This is one of those pieces I inadvertently tracked down through wonderful YouTube. I've been immersed in music lately, discovering those playlists of 148 complete symphonies end-to-end, many of them live performances with superb sound. I guess I didn't indulge before because I had a hard-and-fast rule: NO MUSIC while I was writing. Too distracting! My mind can't do two things at once.
But this writing doesn't matter so much (except to me): I write about whatever is at the top of my head (or over it!), and don't need to worry about some pecksniff of an editor picking it to pieces. It's wild and free. So maybe I CAN have music on while I write, because it isn't really writing, not like those miserable little 500-word blocks of text I had to turn out every week for newspapers.
This piece by Khatchaturian (an Armenian whose music straddles conventional romanticism and sexual/edgy/spicy/fierce/exotic Armenianism, with a dose of early-20th-century dissonance on the side) is one that I heard in my childhood, which whether I liked it or not was drenched with classical music. I was expected to be a musician, a violinist specifically, though I had little talent and no inclination. The fact that I went back in my 40s and took nine years of violin instruction is another story.
My siblings were all vastly older than me, and always seemed to be coming home from university and Europe and stuff, and often they came bearing records. (And sometimes pot, but that's another story.) These were New Discoveries, things we hadn't heard before, outside the box of Bach and Brahms. Thinking back, there was nothing too spectacular about these things. Khatchaturian isn't exactly a secret, not with the Sabre Dance appearing on Ed Sullivan every week while Armenians juggled flaming torches. But this waltz, well.
My brother called it Dark Waltz, and it would be right at home in today's climate of sexy vampires, Dark Shadows Redux, Beauty and the Beast gasping back to cheesy life, and Twilight. I searched and searched for the right version, played at the right tempo, as many of them are just too fast and miss the point: this is Armenia via Vienna, almost a wink or a trick or a parody of Strauss, with its lurking corners, sneaky dissonance and falling cadences. As a matter of fact, I have that queer feeling (did you know I'm queer? Neither did I, until this moment) that it is the SAME recording I listened to in my childhood. It's quite possible. Strange are the ways of YouTube, which to my mind gets better and better, so long as you ignore the Cretan-ish crap in the comments section.
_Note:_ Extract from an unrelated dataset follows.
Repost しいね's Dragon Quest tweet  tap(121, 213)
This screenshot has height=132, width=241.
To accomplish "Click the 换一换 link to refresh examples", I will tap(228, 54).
Things are within reach now. As far as I am concerned, I will never buy a CD again. I keep making discoveries, every day, and things from the past pop up and say, "HI!", with an idiotic look on their face. So I WASN'T hallucinating Clutch Cargo and his Pals Spinner and Paddlefoot, or Spunky and Tadpole, or I Married Joan (do-wah, do-wah!). It's all there, though I have no idea where people get these things, along with ancient Anacin commercials and even (selah, my Saviour) a rare clip of Milky the Clown bothering Little Nancy, the crippled poster child for the Whatever-it-is Pity Society in Detroit.
I mean, people must have vaults of this stuff in their basement. Hundreds, thousands of things, old TV themes like T. H. E. Cat (gifinated by me a few posts ago - what an amazing, elegant piece of animation!). Just stored? Do they come from musty old TV vaults? Or what? The mysterious provenance of them just makes it all better, I think. They seem to waft up from the past. Here I am again, only this time everything is different, and how. I'm not this bewildered little kid any more, but a bewildered adult with many of the same compulsions and dilemmas, with the same confusion as to why I am alive.
I was assigned this, my life; I did not choose it. I guess no one does. But it does seem a heavy burden, and a long one, a long trudge through unknown territory. I savour all the discoveries I make, no matter how tiny.